> [YOUR OBJECTIVE]
Take from the records below each line that holds "dropdown".

RECORD EXTRACTS: Begin

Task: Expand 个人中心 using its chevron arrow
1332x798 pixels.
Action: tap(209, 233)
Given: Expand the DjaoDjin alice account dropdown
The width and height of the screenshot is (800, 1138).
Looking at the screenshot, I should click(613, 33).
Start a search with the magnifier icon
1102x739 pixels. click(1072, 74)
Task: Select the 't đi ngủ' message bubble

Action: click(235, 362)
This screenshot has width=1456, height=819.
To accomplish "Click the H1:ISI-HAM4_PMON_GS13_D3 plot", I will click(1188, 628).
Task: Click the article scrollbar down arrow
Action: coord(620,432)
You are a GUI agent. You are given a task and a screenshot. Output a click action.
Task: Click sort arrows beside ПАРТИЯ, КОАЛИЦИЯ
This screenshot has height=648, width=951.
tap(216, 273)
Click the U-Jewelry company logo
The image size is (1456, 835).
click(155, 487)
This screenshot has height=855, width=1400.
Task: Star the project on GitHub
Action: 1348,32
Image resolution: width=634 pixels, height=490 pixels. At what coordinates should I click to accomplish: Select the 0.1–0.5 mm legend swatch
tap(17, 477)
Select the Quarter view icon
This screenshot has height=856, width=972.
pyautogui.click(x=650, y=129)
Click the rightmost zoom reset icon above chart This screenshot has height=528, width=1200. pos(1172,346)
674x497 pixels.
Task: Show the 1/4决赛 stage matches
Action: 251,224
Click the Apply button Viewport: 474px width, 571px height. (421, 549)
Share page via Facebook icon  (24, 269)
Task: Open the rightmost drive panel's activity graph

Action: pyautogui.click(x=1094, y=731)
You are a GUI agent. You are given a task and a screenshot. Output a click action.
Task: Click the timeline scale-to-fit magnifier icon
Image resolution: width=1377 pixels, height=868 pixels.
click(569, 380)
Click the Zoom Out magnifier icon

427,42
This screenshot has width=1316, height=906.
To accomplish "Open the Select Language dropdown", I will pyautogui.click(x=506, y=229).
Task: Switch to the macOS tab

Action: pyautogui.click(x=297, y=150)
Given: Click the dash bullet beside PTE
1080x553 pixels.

RECORD EXTRACTS: End

> [FINISHED TASK]
Given: Expand the DjaoDjin alice account dropdown
To accomplish "Open the Select Language dropdown", I will pyautogui.click(x=506, y=229).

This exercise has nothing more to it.